Yes, GridSpace is concrete, you need AbstractGridSpace.

2 Likes

Thank you for the quick answer !

Have you read the docs ?

Yes, I have read the docs of Agents.jl and of Graphs.jl (which strangely does not seem to export basic regular lattices …). I have also read part of the source code of Agents.jl but I still lack a general point of view.

You cannot create a hexagonal grid with creating a fancy metric, at least not in Agents.jl. It would be too complex and inefficient way to do it. You need a new space.

I agree, I just stated it for completeness. In fact, I have already run my own simulations on 2D triangular lattices and indeed, one can use a simple 2D matrix to store the positions and the only difference (apart from plotting, which can become tricky or very inefficient) is accessing the neighbours.

My recommendation is for you to open a Pull Request.

That would be the first time I participate in a collaborative project. Funnily, the only theoretical knowledge I have of it actually comes from one of your videos : Good Scientific Code Workshop.

#### Motivation

A quick point on the on the utility of the triangular lattice, which you appear to doubt.
First, I once again state that the triangular lattice is the closest one can possibly get to the continuum space, which means that this is the lattice that minimizes the most the artifacts that discrete lattices usually induce in Agent Based Simulations. For example, I don’t think I will come back to the usual square for my research.
Then, I mention that a lot of well-known physics phenomena differ if taking place on hexagonal / square / triangular lattices. I take for illustration the Percolation threshold problem, easily extendable to active agents. Plus, here the triangular lattice has a very simple (1/2) site percolation threshold and a complicated yet theoretically tractable bond threshold 2\,\sin (\pi/18), I believe it could one day serve as a benchmark for more advanced research.

#### Suggestions / Ideas

In my opinion, the Agents.jl package would gain from an even easier way to define new subtypes of GridSpace (triangular / hexagonal, even the very common Kagome lattice etc).

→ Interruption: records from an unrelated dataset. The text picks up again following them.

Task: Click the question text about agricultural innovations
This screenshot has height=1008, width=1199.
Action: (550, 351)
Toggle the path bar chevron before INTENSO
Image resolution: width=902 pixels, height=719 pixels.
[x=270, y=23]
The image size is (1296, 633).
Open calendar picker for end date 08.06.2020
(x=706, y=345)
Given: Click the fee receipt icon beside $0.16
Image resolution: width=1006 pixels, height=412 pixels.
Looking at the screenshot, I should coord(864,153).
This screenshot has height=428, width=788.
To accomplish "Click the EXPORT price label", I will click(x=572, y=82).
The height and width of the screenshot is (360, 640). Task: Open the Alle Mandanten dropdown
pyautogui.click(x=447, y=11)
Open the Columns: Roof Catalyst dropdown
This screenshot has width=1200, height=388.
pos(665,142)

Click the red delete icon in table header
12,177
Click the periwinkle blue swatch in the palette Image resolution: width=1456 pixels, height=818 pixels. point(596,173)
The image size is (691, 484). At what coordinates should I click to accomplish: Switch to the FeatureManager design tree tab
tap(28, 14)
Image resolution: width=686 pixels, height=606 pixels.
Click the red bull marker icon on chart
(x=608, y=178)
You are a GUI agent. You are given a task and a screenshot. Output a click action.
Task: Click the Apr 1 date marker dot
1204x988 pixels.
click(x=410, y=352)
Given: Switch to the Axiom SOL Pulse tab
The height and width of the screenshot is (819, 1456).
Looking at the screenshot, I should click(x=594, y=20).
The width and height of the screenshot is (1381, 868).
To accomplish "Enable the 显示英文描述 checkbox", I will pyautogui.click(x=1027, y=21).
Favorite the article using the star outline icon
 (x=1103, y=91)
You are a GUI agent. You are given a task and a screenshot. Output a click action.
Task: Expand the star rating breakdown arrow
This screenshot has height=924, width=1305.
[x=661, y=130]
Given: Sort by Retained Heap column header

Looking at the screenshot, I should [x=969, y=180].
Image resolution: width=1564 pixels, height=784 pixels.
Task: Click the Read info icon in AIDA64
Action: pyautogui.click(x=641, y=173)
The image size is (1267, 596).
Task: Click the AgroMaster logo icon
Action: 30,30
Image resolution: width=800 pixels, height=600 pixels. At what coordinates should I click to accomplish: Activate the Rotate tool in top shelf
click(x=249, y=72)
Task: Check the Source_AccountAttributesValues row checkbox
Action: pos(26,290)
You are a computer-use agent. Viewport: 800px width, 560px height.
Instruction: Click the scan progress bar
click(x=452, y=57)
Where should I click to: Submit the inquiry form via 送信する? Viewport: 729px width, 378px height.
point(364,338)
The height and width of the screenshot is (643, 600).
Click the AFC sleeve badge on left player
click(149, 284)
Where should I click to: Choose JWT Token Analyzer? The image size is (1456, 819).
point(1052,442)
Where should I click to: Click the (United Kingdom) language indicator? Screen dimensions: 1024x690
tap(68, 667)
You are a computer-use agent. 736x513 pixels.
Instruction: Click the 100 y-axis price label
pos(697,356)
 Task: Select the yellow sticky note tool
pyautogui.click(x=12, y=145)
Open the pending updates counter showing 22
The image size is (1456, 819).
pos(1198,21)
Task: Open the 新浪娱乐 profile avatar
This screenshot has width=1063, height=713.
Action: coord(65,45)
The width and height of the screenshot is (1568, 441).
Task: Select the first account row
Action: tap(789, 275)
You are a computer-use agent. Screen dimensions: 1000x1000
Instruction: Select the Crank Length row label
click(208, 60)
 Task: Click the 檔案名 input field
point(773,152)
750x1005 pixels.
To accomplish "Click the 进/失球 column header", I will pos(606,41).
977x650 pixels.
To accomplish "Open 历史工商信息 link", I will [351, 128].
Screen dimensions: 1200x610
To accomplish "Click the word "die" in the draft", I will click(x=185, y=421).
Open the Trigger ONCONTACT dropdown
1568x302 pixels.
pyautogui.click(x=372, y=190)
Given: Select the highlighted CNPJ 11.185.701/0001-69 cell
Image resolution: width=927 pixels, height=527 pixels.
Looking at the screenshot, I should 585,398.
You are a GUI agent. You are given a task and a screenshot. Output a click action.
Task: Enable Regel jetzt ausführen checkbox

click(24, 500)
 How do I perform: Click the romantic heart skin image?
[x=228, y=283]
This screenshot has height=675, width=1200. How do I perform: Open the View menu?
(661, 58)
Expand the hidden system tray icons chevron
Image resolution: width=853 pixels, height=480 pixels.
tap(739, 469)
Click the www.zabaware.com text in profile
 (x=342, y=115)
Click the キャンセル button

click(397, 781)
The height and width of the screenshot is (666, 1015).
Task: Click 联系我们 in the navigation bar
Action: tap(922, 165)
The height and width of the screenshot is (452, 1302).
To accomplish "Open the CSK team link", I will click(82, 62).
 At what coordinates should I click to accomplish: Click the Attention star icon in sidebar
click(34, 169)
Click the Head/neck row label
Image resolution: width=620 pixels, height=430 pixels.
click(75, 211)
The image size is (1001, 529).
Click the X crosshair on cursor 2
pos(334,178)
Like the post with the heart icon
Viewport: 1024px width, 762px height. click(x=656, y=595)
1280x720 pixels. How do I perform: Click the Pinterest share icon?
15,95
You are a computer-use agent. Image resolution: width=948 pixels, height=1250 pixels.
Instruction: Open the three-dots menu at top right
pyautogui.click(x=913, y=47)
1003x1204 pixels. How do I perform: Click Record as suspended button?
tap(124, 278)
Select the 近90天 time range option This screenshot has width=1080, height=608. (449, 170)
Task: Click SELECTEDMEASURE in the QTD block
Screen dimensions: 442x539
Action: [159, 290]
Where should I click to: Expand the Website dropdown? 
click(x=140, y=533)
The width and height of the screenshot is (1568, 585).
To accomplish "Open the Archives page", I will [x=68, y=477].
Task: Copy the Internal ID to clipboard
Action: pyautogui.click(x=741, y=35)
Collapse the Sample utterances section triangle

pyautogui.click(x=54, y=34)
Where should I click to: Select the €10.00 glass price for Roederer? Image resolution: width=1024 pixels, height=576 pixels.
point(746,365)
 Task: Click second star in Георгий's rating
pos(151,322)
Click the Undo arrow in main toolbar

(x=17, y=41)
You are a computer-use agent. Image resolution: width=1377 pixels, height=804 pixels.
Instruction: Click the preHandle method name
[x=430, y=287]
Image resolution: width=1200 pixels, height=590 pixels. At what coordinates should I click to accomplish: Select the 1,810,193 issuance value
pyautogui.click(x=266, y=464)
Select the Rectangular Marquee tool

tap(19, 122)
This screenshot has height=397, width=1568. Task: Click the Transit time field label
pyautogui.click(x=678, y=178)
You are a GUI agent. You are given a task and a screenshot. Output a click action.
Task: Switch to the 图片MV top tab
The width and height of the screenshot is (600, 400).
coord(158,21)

Correct me if I’m wrong but I think that the methods add_agent_to_space! , remove_agent_from_space! etc should not depend on the specific type of grid you want.

While I am at it : since the recent addition of GridSpaceSingle is a great idea and will benefit a lot of users, here is another suggestion :
To help/simplify further creation of discrete lattices, would it be imaginable to integrate the property “single” into the struct itself, as already done for the property “periodic” : GridSpace{Dimension,Periodic,Single} ?
It makes conceptual sense and would avoid code duplication for new subtypes of GridSpace (TriGridSpace and TriGridSpaceSingle for instance) .

Many thanks,
Once again, please let me know if something is unfeasible as I’m novice to collaborative code.

Agents are always scatterplotted according to their posiiton. Plotting is unaffected as far as I can tell.

That’s good enough !

Sure, having a triangular lattice is totally fine. I did my PhD in graphene so I am biases towards hexagonal You should implement what fits your problem better.

You are wrong unfortnately so I have to correct you These methods are about how the space internally stores agents. Already in GridSpace and GridSpaceSingle this is different, one being an array of vector, the other an array of integers. So, this cannot be less complicated than it is now. In a triangular space, agent position would agent be mapped differently to the internal representation which is not exposed to the user.

Yes, this is possible, because it simply represents the internal array element type. At the moment it wouldn’t remove any duplications yet it would complicate the source code more. Once you have a working implementation of a triangular space we can see if this indeed removes duplications and is worthy to do.

At the moment it is not clear to me yet how you would implement the triangular space so that it is performant. Remember: nearest neigbhor searches is the main thing to be implemented performantly. That’s why I am advocating for a pull request. Most of your suggestions are feasible, but this doesn’t necessarily mean that they are worthy to do. To judge that, we would need some initial working code.